» **SOURCE DOCUMENT**:
== == ==
SIMI VALLEY, Calif. — She devoted her adult life to protecting and caring for the man she loved, Ronald Reagan, but untold others demonstrated Wednesday that they also cared for her.
Thousands of people are expected to file through the Ronald Reagan Presidential Library to honor former first lady Nancy Reagan during a three-day period of formal mourning that began Wednesday.
Mrs. Reagan died Sunday at 94 in the Bel Air neighborhood of Los Angeles.
Some of those leaving the closed-casket viewing Wednesday dabbed their eyes afterward as they waited for shuttles outside the library, which was draped with two banners showing Mrs. Reagan in her iconic White House portrait dressed in a slim, elegant, floor-length red gown.
“I just love her,” said Debra Allen, who drove 2 hours from her home in San Jacinto, then waited another hour to board a shuttle. “It was very touching to be in the presence of a woman who loved and supported her husband so unconditionally.”
A police-escorted motorcade drove slowly under an enormous American flag hanging from an overpass and through an empty Ronald Reagan Freeway carrying her casket to the library after a brief private service.
Several hundred onlookers lined the boulevard leading to the funeral home, some capturing photos and video of the procession.
As the funeral procession pulled into the long, winding driveway leading to the library and museum in the pastoral hills of Simi Valley, 100 waiting docents held small flags.
== == ==
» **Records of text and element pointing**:
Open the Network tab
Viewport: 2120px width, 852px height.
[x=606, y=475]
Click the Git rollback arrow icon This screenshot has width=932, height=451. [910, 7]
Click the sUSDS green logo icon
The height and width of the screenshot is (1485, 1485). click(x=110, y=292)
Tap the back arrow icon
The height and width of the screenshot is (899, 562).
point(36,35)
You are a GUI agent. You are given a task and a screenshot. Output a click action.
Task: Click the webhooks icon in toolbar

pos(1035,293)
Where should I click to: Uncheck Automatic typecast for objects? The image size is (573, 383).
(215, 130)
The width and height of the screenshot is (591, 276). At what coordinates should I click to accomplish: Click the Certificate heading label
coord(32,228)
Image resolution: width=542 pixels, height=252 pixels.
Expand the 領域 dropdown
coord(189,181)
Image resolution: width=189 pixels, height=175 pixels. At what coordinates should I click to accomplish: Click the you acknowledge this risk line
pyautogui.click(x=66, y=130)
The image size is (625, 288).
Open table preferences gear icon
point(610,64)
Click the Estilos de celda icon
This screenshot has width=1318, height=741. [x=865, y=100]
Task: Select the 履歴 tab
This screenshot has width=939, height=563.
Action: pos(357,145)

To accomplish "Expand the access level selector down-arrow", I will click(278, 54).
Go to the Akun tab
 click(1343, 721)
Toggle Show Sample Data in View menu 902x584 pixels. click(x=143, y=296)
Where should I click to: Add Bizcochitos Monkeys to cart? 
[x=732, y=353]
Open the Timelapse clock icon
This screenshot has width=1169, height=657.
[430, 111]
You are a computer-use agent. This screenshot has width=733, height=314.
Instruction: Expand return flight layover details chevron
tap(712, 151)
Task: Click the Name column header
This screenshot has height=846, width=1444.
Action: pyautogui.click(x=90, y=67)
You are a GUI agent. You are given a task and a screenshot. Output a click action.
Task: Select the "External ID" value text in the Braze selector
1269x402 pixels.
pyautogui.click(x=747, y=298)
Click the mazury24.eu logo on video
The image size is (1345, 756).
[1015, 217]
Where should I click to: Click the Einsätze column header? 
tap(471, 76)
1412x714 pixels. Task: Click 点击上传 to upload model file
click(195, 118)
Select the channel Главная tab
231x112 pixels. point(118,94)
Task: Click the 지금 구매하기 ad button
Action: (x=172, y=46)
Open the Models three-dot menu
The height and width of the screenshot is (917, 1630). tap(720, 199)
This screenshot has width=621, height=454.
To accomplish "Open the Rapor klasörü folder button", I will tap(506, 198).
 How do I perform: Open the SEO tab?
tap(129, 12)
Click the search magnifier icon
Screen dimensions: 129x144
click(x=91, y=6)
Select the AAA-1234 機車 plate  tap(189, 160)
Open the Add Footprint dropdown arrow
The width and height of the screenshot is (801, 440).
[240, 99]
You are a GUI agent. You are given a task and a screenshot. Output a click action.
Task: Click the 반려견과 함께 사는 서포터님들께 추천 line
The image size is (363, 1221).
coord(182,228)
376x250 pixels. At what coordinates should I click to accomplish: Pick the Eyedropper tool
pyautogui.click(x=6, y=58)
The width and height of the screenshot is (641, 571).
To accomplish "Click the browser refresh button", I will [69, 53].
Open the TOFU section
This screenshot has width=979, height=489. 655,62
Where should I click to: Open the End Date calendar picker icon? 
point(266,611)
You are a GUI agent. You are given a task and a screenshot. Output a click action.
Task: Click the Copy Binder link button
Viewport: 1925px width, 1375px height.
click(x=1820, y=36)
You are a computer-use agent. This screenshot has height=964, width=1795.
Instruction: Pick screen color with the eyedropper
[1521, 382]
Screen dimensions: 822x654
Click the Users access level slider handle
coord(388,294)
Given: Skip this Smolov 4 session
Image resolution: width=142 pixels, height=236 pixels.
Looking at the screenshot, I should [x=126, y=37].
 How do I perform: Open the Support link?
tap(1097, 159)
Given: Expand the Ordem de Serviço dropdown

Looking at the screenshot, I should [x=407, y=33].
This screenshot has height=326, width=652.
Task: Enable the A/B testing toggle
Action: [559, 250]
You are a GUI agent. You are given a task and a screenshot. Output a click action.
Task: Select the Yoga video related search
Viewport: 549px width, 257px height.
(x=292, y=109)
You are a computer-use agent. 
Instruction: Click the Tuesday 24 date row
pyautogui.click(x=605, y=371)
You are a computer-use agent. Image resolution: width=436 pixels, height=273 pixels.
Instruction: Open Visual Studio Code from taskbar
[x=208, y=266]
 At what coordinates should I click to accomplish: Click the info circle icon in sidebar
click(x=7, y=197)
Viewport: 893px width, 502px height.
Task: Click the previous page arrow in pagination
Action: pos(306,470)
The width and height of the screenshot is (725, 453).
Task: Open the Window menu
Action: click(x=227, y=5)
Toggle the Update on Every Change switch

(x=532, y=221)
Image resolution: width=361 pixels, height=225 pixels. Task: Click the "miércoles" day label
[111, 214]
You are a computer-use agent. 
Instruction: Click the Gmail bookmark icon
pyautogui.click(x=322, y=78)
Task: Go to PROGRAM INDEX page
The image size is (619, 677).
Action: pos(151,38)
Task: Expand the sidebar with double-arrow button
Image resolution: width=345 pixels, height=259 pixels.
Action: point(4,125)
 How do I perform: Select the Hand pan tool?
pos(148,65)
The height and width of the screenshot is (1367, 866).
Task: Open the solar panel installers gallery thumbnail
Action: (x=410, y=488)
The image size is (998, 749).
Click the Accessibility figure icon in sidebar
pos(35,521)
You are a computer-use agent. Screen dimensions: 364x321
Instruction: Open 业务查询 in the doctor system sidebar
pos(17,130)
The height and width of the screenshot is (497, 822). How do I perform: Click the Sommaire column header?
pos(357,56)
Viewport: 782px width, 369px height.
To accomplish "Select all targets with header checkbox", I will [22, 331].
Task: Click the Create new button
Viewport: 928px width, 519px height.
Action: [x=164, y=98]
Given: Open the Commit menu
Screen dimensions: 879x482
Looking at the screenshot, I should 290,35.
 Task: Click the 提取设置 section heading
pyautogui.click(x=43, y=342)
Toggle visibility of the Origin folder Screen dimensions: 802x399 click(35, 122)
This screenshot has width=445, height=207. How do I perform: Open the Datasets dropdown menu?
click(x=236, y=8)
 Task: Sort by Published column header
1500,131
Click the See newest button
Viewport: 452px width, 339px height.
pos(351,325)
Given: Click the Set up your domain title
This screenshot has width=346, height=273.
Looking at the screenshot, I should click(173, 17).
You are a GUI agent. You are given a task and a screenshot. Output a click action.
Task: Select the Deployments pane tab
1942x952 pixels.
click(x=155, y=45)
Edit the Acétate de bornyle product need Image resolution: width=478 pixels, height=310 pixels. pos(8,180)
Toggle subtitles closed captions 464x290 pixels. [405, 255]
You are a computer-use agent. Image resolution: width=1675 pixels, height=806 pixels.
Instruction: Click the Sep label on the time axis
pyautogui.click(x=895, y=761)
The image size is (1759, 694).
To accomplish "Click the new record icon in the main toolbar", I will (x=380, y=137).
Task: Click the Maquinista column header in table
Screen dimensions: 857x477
== == ==
» **THINGS TO DO**:
1 - Reproduce the passage of the Nancy Reagan article from "SIMI VALLEY, Calif." up to and including "that began Wednesday.".
2 - In the Nancy Reagan article, how many docents held small flags as the funeral procession pulled into the library driveway?
The records have nothing to do with this.

» **WRITTEN RESPONSES**:
1 -
SIMI VALLEY, Calif. — She devoted her adult life to protecting and caring for the man she loved, Ronald Reagan, but untold others demonstrated Wednesday that they also cared for her.
Thousands of people are expected to file through the Ronald Reagan Presidential Library to honor former first lady Nancy Reagan during a three-day period of formal mourning that began Wednesday.

2 - 100